Cloudwatch Alarm On Disk Space

Mar 15th, 2019 - written by Kimserey with .

Few weeks ago we saw how to configure CloudWatch to monitor upstream response time from logs. We create a CloudWatch configuration which allowed us to create metrics by parsing the logs and create a dashboard out of it. Building up from there, today we will see how we can monitor disk used space and trigger an alarm when the remaining disk space is critical.

This post will be composed by three parts:

Disk Space Metrics
CloudWatch Metrics
CloudWatch Alarm

Most of the information can be found on the official AWS Documentation.

Disk Space Metrics

The CloudWatch agent which we installed previously can also be configured to ship default metrics together with logs.

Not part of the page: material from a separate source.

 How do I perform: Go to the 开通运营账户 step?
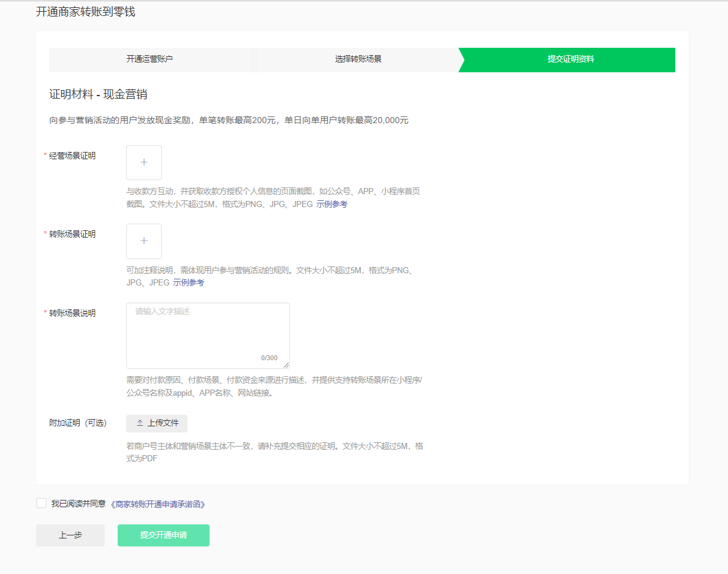[150, 59]
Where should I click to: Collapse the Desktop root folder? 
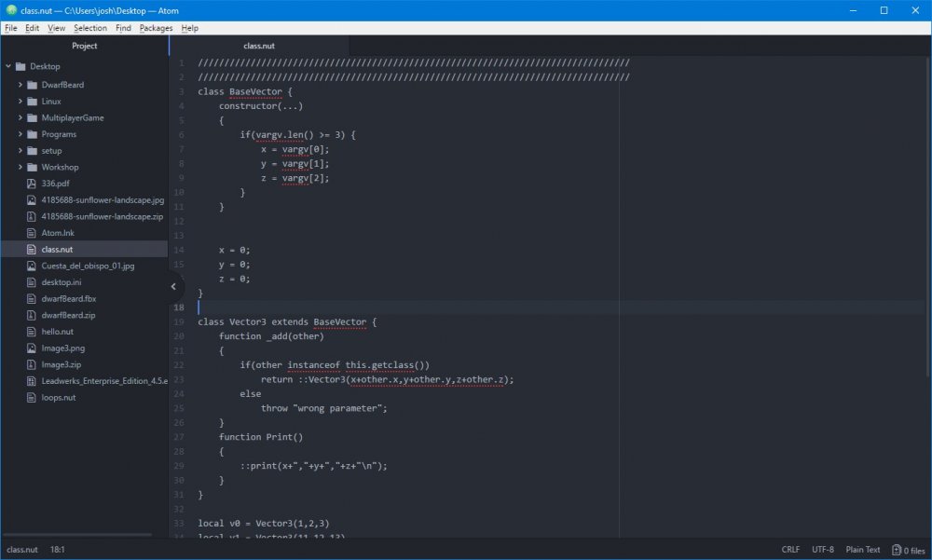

To do that, we need ti add the metrics section in the configuration:

{
    "metrics": {
        "metrics_collected": {
            "disk": {
                "measurement": [ "used_percent" ],
                "metrics_collection_interval": 60,
                "resources": [ "/" ]
            }
        }
    },
    "logs": {...}
}

We specify that we want to measure used_percent at an interval of 60 seconds on the resource "/" which is our main volume mountpoint. To figure our volume, we can use lsblk command:

$ lsblk

NAME    MAJ:MIN RM SIZE RO TYPE MOUNTPOINT
xvda    202:0    0   8G  0 disk
└─xvda1 202:1    0   8G  0 part /

Once we’ve done that we can then update our configuration and restart the agent to make sure everything is alright:

sudo ./amazon-cloudwatch-agent-ctl -a fetch-config -m ec2 -c file:config.json -s
sudo ./amazon-cloudwatch-agent-ctl -a stop
sudo ./amazon-cloudwatch-agent-ctl -a start

CloudWatch agent should now be setup to push the disk space metrics to CloudWatch.

CloudWatch Metrics

After waiting for a minute, we should now be able to navigate to the metrics section on CloudWatch and find our disk_used_percent metrics:

Metrics > CWAgent > Seach xvda1 disk_used_percent

We can then selected it and graph it with an averaging statistic for period of five minutes.

The agent is pushing metrics to CloudWatch every sixty seconds, therefore we will have five datapoints during a period of five minutes - datapoints per minute.

The statistic average option will average the metrics for five minutes therefore averaging between the five datapoints.

Once we are done graphinhg the metrics, we can look at the source and get the json format of the metrics:

{
    "view": "timeSeries",
    "stacked": false,
    "metrics": [[ "CWAgent", "disk_used_percent", "path", "/", "host", "[ip address]", "device", "xvda1", "fstype", "ext4" ]],
    "region": "ap-southeast-1"
}

This specifies that our metrics come from CWAgent for disk_used_percent measurement on mounted path /. The ip address should be the address of your host. Now that we have the source metrics, we can create an alarm from the alarm section of CloudWatch.

CloudWatch Alarm

Creating an alarm is composed of 4 important steps:

1. Select the metrics

Following this steps, we select the metrics that we created or copy paste the source from defined above.

2. Select the threshold

We set a value for the threshold, here we are using disk used in percent therefore we can put >= 80 which would mean the alert would trigger for disk space used over 80%.

3. Set the datapoints for trigger

Then we set the datapoint to for 3 out of 3 datapoints.

The check interval will then be of fifteen minutes - three datapoints of five minutes each, and we will trigger an alert if the three datapoints are over the threshold.

4. Set how missing data are treated

Lastly we treat the missing data as missing.

There are other way to treat missing data, like considering them as breach which would be adequate for different alerts.

The documentation can be found on the official AWS documentation.

And that concludes today’s post, we then endup with a fully configured alarm which triggers when disk space usage is over 80% for 3 consecutive (5 minutes period) datapoints over 15 minutes.

cloudwatch alarm on disk space

Conclusion

Today we saw how to setup an alarm on CloudWatch triggering on critical disk space used, when it exceeds 80% for fifteen minutes. We started by configuring the CloudWatch agent to collect and push disk space metrics, then we looked at how to graph the metrics and configure the options. Hope you liked this post, see you on the next one!